Recovery, Aftercare & Complications for Cosmetic Surgery Abroad - ISAPS

Recovery, Aftercare and Complications

When preparing for your cosmetic surgery abroad, it is important to plan for your recovery and aftercare, along with the possibility of complications. Your surgeon should help you understand what to expect and assist in this planning. The International Society of Aesthetic Plastic Surgery (ISAPS) has provided information to get you started.

Appropriate aftercare is critical to the success of your procedure. Find an ISAPS member.

Recovery and Aftercare

Recovery and aftercare requirements will depend on your specific surgery and your surgeon's recommendations. To have the best possible outcome, ask your surgeon the following questions:

Where will I be for the first 24 hours after surgery?

This is typically the period when complications due to the anesthesia or excessive bleeding are most likely to occur. Find out whether you will be able to return to the clinic if concerns arise.

What type of post-op care will I need?

Depending on what type of care will be required, you may need to arrange assistance after your surgery. Patients often require help getting dressed, feeding themselves and caring for other personal needs for at least a few days. Ask whether you will need assistance and for how long.

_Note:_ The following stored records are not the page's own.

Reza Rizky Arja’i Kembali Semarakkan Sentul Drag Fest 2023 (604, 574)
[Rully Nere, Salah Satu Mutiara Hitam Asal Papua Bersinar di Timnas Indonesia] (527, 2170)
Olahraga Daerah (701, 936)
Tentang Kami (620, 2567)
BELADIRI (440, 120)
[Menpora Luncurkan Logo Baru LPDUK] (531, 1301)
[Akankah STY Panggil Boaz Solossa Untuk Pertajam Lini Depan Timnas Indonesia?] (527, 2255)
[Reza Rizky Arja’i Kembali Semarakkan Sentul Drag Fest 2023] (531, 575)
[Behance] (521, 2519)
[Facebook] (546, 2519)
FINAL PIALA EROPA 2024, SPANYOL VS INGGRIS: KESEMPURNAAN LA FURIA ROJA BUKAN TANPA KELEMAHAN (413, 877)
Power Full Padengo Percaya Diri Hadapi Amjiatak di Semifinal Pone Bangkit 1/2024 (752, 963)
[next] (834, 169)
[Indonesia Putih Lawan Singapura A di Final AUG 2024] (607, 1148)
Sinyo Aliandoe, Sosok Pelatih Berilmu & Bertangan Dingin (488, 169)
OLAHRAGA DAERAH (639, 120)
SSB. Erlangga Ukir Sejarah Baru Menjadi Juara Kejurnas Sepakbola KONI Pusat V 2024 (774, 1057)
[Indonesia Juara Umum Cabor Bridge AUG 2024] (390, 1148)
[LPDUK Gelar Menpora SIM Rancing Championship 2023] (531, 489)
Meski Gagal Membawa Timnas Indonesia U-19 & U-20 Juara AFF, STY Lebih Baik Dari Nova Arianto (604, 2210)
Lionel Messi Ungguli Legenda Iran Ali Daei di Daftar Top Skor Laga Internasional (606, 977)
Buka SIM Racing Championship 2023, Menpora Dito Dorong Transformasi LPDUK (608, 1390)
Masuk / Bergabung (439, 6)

How will travel impact my surgical outcome?

Even without surgery, sitting for long periods of time, such as during a long airplane flight or car ride, increases the risk for deep vein thrombosis (blood clots in the legs) and pulmonary embolism (blood clots in the lungs). After surgery, these concerns are compounded by the fact that you may have difficulty standing and need to limit pressure on the surgical area by repositioning your body or face regularly. Find out how long you need to wait before traveling home and follow your surgeon's advice.

What restrictions will I need to make after surgery?

Common vacation activities like swimming, sunbathing and drinking alcohol are typically not recommended after surgery. Lifting heavy bags and standing or walking for long periods of time are other vacation-related activities you may need to avoid.


Because all types of surgery involve the possibility of complications, it is important to develop a plan for your care ahead of time. Before your surgery, questions to ask your surgeon may include:

  • Where do I go if an emergency arises before I return home?
  • Can I call you if I have concerns after surgery?
  • Are you affiliated with any clinics in my home country that I can go to for follow-up care?
  • Do you have insurance that will cover complications?